§ **TASK STATEMENT**: Copy out the lines from the one containing "Describe the element" through the one containing "I want to click", both included, and omit the pictures.

** TASK DATA follows **

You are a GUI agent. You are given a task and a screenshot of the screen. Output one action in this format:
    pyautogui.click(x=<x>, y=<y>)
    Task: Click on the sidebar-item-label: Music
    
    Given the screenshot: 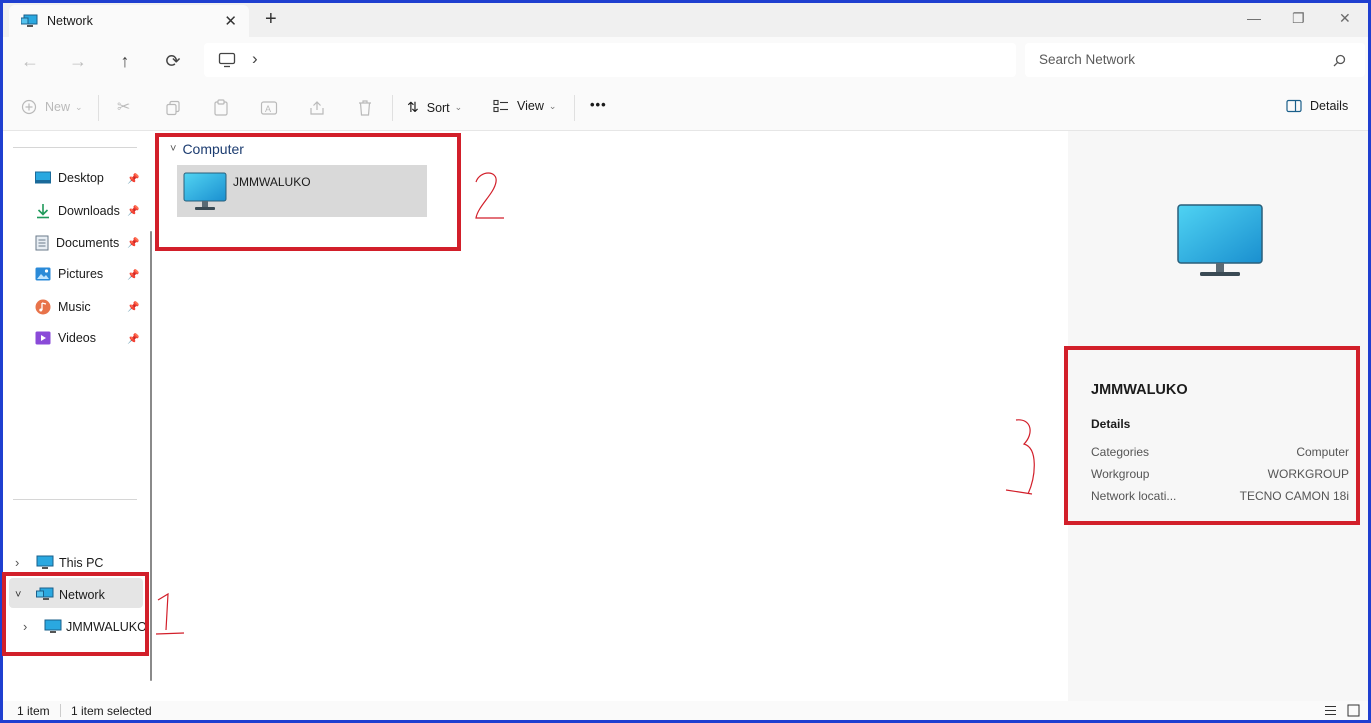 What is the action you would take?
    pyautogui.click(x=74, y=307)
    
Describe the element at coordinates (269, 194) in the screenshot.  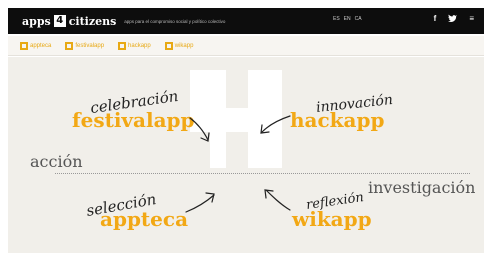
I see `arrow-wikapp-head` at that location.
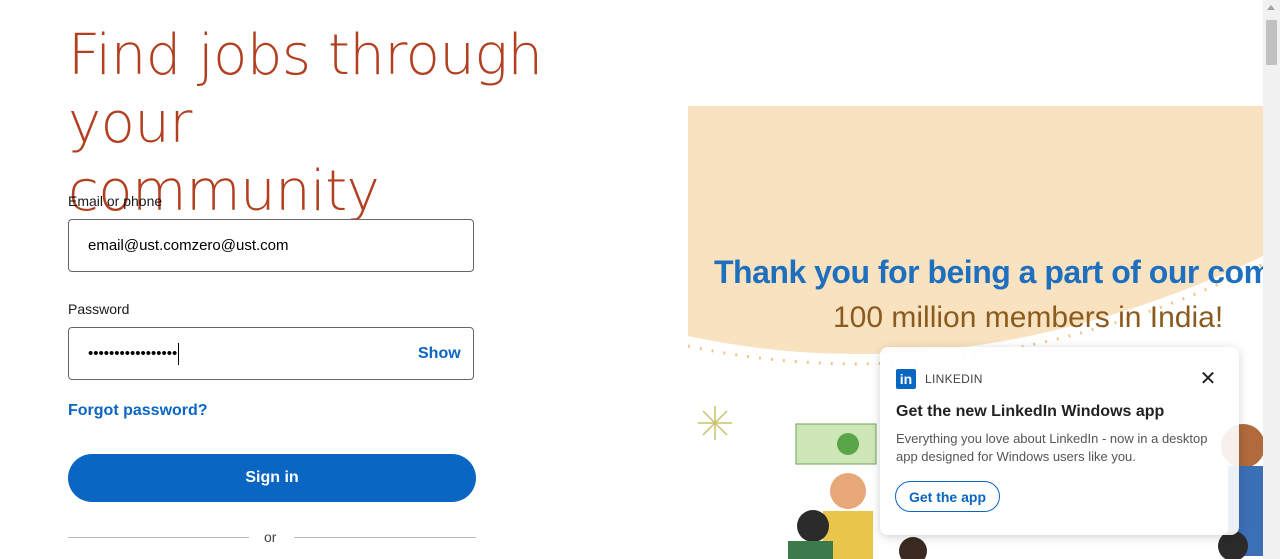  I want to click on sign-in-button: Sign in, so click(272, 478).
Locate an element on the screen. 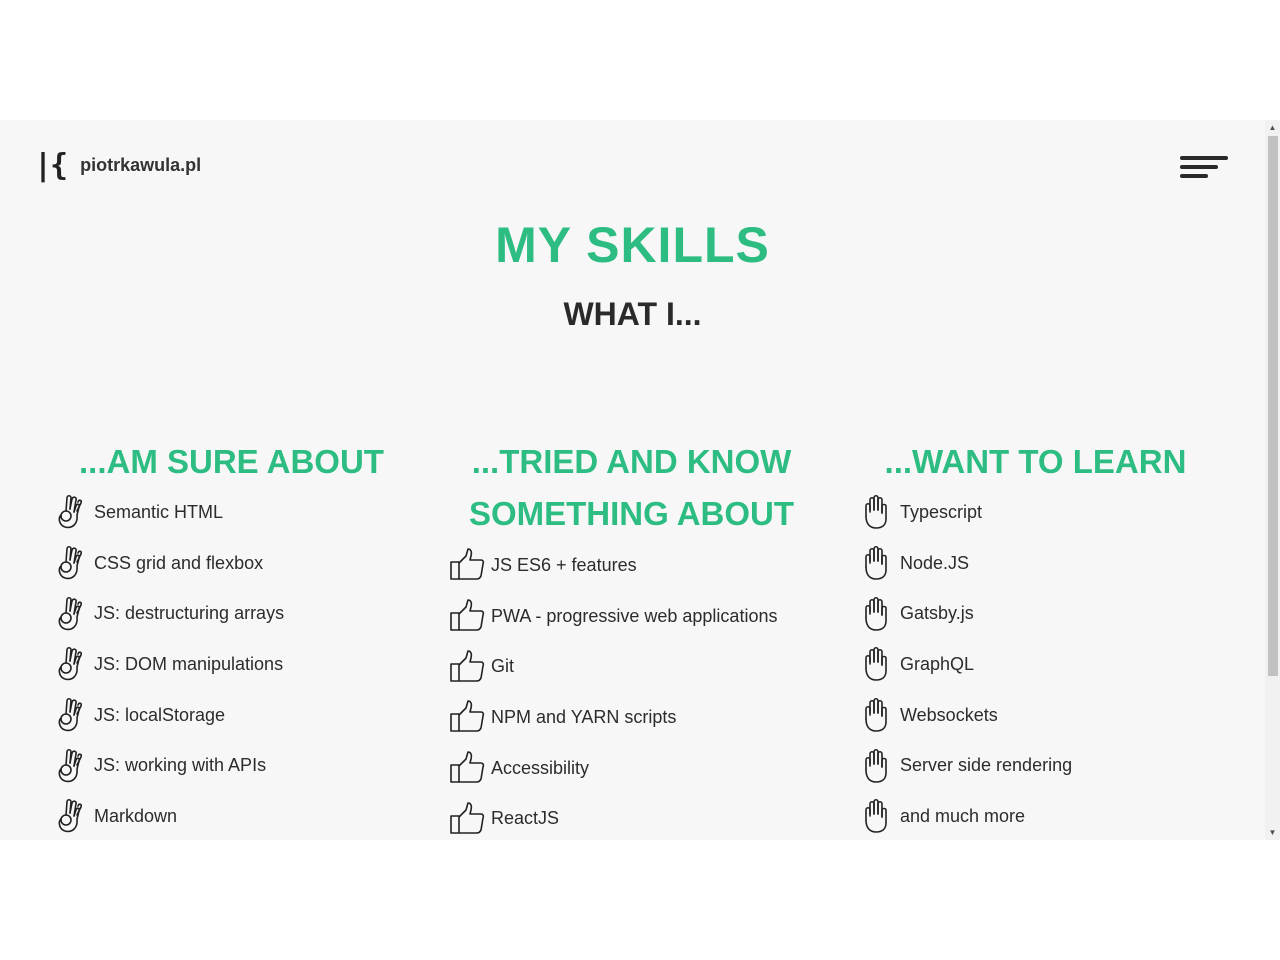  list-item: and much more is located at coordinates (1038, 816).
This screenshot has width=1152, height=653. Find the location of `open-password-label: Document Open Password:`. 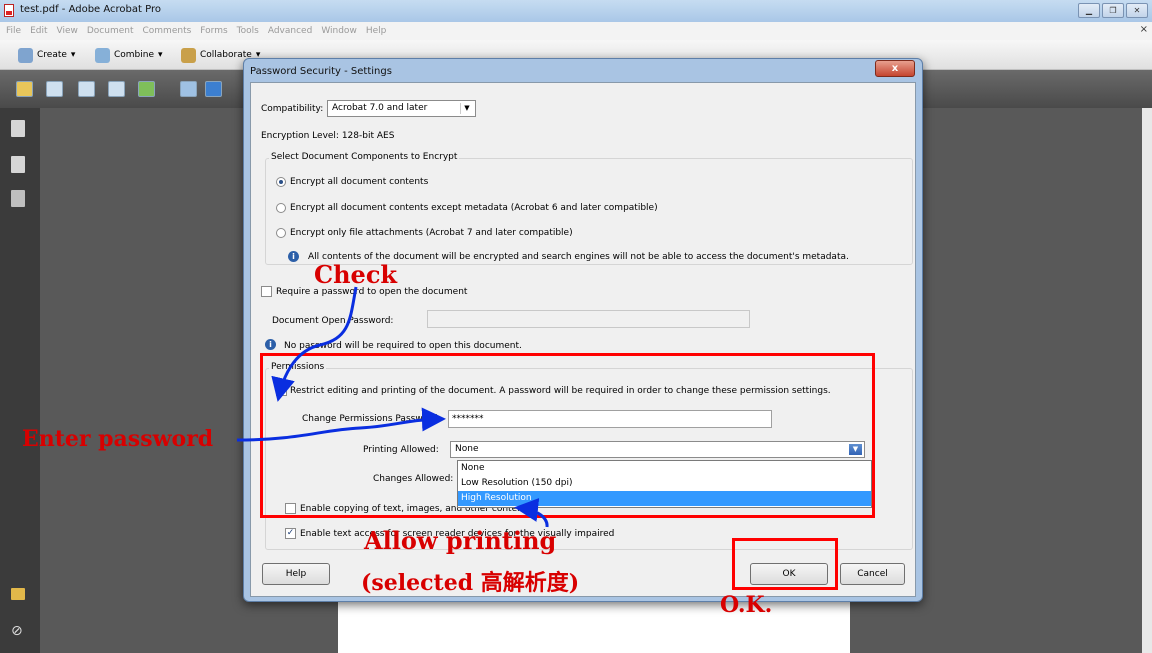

** End of TASK DATA **

§ **SOLUTION FOR THIS TASK**:
Describe the element at coordinates (269, 194) in the screenshot.  
I see `arrow-wikapp-head` at that location.
  I want to click on sign-in-button: Sign in, so click(272, 478).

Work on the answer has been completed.